Polymorphism of Tumor Necrosis Factor-beta Gene in Bipolar I disorder.
- Author:
Tae Youn JUN
1
;
Kyoung Uk LEE
;
Chi Un PAE
;
Won KIM
;
Young Sup WOO
;
Jeong Ho CHAE
;
Won Myong BAHK
Author Information
1. Department of Psychiatry, College of Medicine, The Catholic University of Korea, Seoul, Korea. youngwoo@catholic.ac.kr
- Publication Type:Original Article
- Keywords:
Bipolar I disorder;
Tumor necrosis factor beta gene (TNFB);
Polymorphism
- MeSH:
Bipolar Disorder;
Diagnostic and Statistical Manual of Mental Disorders;
Genetic Predisposition to Disease;
Humans;
Lymphotoxin-alpha*;
Molecular Biology;
Phenotype;
Stem Cells
- From:Journal of Korean Neuropsychiatric Association
2005;44(6):671-675
- CountryRepublic of Korea
- Language:Korean
-
Abstract:
OBJECTIVES: Bipolar disorder is known to have a high genetic predisposition. Recently, the main focus of etiologic studies in bipolar disorder has been concentrated on molecular genetic approach including gene polymorphism analysis. The present study was conducted to investigate whether TNFB polymorphism is associated with bipolar I disorder in the Korean population. METHODS: 89 bipolar I disorder patients diagnosed by DSM-IV criteria were assigned as the patient group and 202 normal population, matched on age and sex from Catholic hemopoietic stem cell bank (Seoul, Korea), were enrolled as the control group in this study.

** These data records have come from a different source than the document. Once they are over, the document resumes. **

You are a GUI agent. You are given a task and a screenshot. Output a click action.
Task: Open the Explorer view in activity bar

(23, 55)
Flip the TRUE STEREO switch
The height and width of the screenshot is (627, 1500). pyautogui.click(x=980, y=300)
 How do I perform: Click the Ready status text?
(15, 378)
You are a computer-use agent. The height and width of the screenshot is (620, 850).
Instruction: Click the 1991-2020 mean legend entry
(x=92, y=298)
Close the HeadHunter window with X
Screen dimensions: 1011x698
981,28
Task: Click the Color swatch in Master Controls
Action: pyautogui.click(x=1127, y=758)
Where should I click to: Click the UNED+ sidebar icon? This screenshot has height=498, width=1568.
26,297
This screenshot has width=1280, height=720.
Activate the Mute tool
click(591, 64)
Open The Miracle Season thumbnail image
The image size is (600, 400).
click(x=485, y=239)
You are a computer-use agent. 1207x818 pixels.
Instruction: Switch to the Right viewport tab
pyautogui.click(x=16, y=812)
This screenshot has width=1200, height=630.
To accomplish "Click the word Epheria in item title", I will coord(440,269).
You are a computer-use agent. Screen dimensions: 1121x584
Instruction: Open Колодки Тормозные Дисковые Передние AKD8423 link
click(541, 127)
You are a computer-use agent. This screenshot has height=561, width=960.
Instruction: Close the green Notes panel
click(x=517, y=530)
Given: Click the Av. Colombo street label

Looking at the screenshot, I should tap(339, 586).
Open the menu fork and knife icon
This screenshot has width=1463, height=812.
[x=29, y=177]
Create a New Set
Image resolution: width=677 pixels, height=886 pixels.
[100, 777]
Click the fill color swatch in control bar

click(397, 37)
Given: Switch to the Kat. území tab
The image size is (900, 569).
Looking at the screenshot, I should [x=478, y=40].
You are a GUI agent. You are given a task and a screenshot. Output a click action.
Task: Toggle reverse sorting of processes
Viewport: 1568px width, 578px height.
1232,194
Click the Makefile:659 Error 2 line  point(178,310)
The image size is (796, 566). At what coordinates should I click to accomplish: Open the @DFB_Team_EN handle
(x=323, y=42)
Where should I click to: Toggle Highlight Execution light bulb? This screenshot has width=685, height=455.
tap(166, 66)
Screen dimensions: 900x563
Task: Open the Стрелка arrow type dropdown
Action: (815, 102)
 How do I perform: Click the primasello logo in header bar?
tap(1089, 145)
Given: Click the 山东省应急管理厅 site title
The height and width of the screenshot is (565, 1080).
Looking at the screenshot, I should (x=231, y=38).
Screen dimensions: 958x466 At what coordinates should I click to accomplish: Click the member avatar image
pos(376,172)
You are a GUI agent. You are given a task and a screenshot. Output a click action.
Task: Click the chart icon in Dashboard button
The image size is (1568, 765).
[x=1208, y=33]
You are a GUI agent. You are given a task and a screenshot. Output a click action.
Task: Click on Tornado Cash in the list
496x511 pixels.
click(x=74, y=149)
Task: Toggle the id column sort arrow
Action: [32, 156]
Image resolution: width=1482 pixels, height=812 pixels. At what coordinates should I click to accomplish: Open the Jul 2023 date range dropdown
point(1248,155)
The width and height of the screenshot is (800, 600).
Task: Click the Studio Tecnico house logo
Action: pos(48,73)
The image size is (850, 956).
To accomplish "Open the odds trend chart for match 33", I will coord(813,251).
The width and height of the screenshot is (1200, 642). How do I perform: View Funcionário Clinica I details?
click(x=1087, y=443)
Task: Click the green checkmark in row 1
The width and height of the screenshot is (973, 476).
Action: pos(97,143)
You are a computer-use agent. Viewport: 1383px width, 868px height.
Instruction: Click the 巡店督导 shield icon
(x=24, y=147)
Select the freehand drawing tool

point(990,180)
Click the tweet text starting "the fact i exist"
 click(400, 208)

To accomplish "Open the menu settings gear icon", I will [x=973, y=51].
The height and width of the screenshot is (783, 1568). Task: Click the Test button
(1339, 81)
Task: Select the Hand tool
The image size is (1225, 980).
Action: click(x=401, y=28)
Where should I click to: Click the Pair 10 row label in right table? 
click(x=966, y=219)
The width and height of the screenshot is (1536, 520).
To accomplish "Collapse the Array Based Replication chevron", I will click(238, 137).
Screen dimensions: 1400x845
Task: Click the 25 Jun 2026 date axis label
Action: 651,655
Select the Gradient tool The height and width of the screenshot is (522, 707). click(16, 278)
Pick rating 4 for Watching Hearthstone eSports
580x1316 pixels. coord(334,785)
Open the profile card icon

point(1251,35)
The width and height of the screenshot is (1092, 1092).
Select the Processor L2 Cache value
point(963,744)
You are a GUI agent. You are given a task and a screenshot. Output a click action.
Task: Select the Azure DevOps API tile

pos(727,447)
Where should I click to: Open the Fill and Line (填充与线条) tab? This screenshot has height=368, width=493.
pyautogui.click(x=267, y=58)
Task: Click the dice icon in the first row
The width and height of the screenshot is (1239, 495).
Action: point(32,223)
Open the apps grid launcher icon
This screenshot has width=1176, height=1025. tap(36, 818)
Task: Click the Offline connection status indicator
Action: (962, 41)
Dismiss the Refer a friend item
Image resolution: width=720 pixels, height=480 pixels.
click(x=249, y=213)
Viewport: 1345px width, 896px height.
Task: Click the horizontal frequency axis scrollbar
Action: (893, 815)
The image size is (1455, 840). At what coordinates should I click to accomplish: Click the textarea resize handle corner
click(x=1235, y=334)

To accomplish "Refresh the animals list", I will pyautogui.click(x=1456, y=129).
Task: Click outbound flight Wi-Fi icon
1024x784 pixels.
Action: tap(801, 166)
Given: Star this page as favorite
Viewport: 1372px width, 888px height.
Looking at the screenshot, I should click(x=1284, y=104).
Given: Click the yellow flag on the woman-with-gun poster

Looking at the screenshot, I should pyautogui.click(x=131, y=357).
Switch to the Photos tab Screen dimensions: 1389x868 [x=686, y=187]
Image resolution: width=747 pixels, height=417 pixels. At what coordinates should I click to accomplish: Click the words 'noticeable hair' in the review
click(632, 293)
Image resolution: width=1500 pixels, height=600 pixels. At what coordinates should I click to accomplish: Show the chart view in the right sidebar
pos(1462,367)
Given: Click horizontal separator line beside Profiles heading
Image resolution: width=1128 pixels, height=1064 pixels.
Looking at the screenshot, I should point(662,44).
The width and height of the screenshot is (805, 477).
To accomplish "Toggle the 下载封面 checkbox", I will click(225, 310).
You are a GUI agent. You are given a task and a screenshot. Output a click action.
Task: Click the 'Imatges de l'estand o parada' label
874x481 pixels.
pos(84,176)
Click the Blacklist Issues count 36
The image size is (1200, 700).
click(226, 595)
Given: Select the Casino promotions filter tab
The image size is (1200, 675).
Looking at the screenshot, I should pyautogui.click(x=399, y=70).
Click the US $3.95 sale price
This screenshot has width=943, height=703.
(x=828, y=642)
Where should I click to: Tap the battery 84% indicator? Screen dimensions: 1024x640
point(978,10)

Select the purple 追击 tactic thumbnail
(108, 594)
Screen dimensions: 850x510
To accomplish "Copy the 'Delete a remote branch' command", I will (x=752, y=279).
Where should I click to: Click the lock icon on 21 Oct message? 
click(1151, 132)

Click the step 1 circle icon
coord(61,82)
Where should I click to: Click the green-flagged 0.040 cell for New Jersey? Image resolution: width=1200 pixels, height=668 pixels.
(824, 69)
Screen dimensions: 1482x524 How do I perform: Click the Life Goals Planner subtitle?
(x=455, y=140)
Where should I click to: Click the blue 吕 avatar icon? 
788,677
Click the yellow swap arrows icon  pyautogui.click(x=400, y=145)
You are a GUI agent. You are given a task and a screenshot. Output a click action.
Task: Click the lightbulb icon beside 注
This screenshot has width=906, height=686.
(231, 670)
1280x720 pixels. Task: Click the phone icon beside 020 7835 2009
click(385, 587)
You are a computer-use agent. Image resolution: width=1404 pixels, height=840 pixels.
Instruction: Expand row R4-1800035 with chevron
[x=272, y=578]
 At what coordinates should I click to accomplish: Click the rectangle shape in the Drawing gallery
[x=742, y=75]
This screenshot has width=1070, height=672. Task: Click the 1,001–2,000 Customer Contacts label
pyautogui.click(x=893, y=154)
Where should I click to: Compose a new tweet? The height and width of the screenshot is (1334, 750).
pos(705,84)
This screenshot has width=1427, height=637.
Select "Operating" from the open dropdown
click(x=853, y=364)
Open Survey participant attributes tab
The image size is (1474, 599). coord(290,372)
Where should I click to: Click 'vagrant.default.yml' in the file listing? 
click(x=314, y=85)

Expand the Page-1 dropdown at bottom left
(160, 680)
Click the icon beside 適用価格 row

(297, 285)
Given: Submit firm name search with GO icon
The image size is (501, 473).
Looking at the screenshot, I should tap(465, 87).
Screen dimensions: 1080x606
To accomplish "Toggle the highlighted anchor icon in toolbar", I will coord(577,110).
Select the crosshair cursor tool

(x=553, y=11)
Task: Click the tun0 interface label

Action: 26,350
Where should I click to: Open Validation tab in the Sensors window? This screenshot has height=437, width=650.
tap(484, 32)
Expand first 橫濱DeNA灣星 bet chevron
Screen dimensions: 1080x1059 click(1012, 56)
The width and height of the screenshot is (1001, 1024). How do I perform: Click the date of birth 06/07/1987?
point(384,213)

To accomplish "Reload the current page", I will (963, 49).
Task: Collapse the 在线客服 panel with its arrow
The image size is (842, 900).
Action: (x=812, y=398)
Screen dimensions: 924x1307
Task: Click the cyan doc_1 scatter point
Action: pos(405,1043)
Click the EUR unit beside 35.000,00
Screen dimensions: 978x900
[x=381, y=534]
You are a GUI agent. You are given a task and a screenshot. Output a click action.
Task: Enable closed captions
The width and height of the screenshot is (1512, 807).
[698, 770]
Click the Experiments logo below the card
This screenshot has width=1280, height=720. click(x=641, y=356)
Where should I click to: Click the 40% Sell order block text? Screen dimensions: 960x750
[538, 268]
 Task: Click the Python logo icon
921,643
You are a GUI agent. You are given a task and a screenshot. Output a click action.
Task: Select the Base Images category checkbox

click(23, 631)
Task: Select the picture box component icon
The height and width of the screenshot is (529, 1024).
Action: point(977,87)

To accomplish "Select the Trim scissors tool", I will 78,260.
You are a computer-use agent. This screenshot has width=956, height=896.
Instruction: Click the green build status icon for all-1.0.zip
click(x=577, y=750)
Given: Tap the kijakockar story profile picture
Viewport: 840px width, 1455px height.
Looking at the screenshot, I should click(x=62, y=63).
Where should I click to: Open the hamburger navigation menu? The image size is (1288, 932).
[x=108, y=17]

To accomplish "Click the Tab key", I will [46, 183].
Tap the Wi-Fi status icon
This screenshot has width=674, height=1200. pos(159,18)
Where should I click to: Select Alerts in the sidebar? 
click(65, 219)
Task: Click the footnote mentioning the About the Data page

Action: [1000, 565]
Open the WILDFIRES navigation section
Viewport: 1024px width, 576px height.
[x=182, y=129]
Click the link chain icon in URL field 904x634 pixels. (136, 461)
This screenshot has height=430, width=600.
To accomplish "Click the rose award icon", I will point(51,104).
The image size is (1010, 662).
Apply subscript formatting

Genotyping was performed by a polymerase chain reaction-restriction fragment length polymorphism method. All data was analyzed by chi2 test. RESULTS: There were no significant differences in frequency of TNFB*1/1, TNFB*1/2 and TNFB*2/2 between bipolar I disorder patient group and normal control group. The frequency of TNFB*2 and TNFB*1 was not statistically different between bipolar I disorder patient group and normal control group. CONCLUSION: The difference of frequency in TNFB*1/TNFB*2 gene between the bipolar I disorder gropup and the normal control could not be verified. The present result suggested that the gene polymorphism of TNFB may not play a significant role in susceptibility to bipolar I disorder. Studies with a larger number of subjects from different ethnic backgrounds, considering clinical phenotype and controlling various factors, should be launched to further determine the role of TNFB in bipolar I disorder.